• _Requirement_
Copy out exactly the lines below that run from the one holding "Instruction: Open the Añadir a dropdown arrow" to the one holding "Given: Toggle include", keeping both of those lines and no others.

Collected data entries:
+ + + + +

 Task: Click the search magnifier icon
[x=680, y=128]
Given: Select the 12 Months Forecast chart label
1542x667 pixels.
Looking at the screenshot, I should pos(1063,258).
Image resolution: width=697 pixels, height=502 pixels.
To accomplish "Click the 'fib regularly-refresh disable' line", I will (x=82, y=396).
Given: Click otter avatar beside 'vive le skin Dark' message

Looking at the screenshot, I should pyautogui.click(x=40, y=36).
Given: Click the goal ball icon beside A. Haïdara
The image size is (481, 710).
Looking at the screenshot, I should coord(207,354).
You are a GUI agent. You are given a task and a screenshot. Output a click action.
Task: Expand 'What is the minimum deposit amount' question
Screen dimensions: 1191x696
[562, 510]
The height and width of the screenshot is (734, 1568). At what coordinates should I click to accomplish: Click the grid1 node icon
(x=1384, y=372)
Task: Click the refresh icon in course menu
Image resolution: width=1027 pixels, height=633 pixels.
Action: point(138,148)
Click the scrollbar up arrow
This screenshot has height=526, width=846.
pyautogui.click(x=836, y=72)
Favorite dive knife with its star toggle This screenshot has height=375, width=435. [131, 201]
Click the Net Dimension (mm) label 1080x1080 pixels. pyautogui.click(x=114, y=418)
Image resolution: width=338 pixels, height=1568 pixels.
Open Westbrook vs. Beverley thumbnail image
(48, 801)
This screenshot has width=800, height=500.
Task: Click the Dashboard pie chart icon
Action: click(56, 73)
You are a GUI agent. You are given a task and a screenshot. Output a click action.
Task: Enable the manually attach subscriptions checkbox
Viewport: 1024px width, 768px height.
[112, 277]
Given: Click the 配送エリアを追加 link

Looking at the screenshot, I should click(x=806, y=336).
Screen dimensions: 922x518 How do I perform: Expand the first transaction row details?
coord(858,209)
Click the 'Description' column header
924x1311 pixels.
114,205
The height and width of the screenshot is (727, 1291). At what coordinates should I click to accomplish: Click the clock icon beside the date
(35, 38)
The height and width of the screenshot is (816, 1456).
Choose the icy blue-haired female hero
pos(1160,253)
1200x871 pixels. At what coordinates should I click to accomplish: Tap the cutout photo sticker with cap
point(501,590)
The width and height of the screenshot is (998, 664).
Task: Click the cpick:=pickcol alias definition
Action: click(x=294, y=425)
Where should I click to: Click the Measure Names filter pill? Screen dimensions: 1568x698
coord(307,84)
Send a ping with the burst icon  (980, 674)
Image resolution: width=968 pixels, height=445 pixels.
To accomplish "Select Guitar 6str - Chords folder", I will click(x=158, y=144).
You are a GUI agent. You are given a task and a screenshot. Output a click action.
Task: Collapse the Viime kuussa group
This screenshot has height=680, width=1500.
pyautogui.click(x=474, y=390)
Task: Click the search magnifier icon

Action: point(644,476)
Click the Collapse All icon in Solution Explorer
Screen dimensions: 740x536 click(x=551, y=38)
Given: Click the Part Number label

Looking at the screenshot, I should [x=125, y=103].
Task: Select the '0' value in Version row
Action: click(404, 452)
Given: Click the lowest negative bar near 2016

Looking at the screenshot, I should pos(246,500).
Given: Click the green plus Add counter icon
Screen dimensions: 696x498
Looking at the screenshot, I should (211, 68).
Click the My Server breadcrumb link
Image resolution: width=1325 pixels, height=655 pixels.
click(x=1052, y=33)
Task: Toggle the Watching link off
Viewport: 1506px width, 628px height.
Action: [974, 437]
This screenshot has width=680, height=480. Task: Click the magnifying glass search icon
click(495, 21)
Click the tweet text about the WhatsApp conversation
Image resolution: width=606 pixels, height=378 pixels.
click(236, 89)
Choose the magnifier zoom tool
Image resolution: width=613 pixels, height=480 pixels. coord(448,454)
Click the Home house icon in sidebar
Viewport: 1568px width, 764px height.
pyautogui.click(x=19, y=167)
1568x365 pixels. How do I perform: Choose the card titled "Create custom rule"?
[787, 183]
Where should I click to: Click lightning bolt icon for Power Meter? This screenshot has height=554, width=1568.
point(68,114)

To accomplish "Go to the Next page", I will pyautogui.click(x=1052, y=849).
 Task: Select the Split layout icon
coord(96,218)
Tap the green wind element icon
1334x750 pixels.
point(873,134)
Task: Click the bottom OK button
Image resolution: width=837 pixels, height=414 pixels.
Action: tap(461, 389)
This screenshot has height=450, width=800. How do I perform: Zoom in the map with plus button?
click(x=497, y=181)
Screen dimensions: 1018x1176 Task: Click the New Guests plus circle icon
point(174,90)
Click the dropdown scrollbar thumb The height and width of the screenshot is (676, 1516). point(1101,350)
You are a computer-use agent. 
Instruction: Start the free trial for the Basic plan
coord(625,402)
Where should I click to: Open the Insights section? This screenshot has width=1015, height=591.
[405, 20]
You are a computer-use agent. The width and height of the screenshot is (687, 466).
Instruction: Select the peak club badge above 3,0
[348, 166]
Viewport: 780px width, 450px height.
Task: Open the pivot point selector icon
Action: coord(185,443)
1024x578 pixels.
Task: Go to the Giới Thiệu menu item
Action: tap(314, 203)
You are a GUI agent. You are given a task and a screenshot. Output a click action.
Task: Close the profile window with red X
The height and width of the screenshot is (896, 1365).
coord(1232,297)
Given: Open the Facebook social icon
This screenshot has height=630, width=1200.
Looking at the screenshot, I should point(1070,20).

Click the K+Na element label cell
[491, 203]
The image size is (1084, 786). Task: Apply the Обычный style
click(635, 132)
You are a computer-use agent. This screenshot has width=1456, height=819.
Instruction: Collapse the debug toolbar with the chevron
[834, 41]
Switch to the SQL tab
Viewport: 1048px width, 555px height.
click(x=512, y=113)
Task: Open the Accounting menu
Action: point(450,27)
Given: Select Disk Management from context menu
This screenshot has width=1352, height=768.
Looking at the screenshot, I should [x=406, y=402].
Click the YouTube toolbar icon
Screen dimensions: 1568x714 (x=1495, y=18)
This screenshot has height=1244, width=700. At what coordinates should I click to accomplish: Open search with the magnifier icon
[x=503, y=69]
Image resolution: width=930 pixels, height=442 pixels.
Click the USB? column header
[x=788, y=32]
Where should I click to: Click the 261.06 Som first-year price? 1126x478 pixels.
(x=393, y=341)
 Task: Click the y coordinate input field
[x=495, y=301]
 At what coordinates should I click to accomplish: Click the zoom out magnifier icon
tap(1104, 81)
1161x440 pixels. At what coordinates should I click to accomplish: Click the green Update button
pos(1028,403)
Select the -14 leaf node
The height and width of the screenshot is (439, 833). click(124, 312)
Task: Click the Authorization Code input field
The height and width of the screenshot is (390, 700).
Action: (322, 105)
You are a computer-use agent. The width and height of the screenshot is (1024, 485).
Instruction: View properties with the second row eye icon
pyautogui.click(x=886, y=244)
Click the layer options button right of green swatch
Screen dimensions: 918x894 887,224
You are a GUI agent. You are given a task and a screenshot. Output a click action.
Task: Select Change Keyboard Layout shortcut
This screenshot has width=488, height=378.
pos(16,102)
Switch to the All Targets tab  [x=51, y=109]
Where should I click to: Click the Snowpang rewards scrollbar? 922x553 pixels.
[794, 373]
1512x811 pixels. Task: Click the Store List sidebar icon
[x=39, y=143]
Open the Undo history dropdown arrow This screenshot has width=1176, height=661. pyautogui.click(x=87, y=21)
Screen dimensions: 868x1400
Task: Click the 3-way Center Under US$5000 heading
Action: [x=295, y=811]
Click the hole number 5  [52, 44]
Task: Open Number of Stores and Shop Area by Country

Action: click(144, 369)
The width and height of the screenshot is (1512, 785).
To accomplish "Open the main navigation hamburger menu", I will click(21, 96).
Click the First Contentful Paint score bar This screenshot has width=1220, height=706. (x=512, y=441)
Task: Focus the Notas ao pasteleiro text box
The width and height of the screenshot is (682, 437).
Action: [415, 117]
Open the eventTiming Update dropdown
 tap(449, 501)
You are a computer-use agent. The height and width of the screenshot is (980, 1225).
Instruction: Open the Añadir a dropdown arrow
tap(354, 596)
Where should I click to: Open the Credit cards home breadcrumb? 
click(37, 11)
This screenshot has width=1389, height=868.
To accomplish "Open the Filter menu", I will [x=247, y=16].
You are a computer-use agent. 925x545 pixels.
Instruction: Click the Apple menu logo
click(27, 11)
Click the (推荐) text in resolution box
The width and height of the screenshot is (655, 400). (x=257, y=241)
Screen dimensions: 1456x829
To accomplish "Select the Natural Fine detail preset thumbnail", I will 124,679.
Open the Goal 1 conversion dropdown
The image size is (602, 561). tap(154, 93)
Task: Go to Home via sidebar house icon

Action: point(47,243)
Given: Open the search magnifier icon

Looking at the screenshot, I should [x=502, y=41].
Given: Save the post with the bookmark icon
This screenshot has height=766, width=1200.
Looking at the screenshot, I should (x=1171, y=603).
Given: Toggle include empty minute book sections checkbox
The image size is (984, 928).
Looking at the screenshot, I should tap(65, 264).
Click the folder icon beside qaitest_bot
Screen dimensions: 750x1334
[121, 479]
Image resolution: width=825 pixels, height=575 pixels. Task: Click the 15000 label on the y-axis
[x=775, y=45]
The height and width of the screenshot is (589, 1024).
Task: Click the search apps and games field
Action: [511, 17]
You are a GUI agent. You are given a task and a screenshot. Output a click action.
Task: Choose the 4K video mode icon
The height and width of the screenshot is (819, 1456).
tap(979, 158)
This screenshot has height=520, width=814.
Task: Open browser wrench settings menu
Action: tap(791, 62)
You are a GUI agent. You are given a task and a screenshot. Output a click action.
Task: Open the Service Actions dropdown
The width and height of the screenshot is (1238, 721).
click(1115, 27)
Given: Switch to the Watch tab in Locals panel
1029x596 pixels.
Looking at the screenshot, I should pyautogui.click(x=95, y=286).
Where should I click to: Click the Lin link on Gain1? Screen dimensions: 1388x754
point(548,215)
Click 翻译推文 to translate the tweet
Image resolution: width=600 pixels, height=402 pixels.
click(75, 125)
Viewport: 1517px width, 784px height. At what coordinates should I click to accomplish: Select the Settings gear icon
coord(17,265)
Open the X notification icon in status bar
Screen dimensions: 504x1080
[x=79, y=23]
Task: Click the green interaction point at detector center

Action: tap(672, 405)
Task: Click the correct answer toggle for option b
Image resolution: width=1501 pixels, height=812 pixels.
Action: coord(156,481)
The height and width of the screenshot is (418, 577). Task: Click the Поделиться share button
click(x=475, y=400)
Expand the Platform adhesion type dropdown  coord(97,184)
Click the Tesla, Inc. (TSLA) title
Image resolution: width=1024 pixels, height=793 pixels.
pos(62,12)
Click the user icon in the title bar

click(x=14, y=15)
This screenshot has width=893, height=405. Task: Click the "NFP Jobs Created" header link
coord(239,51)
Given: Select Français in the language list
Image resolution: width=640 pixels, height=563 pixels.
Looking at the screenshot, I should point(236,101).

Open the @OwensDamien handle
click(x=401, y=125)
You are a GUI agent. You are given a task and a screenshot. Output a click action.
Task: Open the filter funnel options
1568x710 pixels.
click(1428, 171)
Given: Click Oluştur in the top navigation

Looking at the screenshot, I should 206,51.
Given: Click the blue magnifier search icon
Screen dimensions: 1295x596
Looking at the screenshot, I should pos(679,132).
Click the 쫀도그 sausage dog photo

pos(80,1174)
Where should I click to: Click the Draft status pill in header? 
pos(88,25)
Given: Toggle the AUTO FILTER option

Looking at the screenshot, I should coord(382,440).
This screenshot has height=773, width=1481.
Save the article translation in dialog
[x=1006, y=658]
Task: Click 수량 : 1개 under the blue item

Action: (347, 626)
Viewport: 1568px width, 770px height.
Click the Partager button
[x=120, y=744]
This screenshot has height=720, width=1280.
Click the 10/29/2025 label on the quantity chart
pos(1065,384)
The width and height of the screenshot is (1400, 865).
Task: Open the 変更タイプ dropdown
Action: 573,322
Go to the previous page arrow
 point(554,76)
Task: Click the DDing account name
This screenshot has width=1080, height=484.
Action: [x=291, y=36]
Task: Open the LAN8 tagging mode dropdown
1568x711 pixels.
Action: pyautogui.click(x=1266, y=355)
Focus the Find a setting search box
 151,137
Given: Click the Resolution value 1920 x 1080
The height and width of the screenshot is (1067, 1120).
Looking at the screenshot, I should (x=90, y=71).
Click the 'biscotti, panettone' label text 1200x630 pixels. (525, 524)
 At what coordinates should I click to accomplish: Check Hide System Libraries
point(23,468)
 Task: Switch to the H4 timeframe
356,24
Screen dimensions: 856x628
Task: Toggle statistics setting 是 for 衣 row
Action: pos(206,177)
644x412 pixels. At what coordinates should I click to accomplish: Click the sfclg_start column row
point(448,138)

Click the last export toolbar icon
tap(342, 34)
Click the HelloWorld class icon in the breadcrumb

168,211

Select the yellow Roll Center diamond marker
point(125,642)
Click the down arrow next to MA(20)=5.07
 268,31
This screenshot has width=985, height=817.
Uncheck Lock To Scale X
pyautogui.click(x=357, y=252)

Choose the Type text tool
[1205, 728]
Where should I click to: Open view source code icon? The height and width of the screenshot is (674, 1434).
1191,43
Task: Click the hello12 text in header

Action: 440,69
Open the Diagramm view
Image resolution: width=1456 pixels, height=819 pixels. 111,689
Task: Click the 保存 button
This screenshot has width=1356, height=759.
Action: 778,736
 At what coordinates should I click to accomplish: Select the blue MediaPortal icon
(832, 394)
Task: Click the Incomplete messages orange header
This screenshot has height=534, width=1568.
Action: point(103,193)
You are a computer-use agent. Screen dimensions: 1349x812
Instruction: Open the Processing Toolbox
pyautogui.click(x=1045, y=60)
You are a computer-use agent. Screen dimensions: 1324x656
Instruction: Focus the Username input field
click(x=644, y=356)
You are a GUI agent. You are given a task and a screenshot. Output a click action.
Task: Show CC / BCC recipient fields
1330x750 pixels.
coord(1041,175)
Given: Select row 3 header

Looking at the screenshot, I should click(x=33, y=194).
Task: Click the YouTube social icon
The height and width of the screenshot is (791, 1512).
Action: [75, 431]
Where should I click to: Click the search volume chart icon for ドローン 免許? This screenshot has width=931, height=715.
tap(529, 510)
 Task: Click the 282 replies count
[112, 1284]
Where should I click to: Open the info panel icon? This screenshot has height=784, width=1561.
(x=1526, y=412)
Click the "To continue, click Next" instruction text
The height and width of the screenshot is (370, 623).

+ + + + +

• _Solved problem_
Instruction: Open the Añadir a dropdown arrow
tap(354, 596)
Where should I click to: Open the Credit cards home breadcrumb? 
click(37, 11)
This screenshot has width=1389, height=868.
To accomplish "Open the Filter menu", I will [x=247, y=16].
You are a computer-use agent. 925x545 pixels.
Instruction: Click the Apple menu logo
click(27, 11)
Click the (推荐) text in resolution box
The width and height of the screenshot is (655, 400). (x=257, y=241)
Screen dimensions: 1456x829
To accomplish "Select the Natural Fine detail preset thumbnail", I will 124,679.
Open the Goal 1 conversion dropdown
The image size is (602, 561). tap(154, 93)
Task: Go to Home via sidebar house icon

Action: point(47,243)
Given: Open the search magnifier icon

Looking at the screenshot, I should [x=502, y=41].
Given: Save the post with the bookmark icon
This screenshot has height=766, width=1200.
Looking at the screenshot, I should (x=1171, y=603).
Given: Toggle include empty minute book sections checkbox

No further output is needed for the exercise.